## Goal of the exercise:
Return a copy of every line in the records that includes the word "Click".

*** Dataset extract Section Begins ***

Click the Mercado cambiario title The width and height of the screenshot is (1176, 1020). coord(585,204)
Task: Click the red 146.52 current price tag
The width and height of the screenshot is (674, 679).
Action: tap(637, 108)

*** Dataset extract Section Ends ***
*** Dataset extract Section Begins ***

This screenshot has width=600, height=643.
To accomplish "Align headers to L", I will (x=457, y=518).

*** Dataset extract Section Ends ***

## Solution to the exercise:
Click the Mercado cambiario title The width and height of the screenshot is (1176, 1020). coord(585,204)
Task: Click the red 146.52 current price tag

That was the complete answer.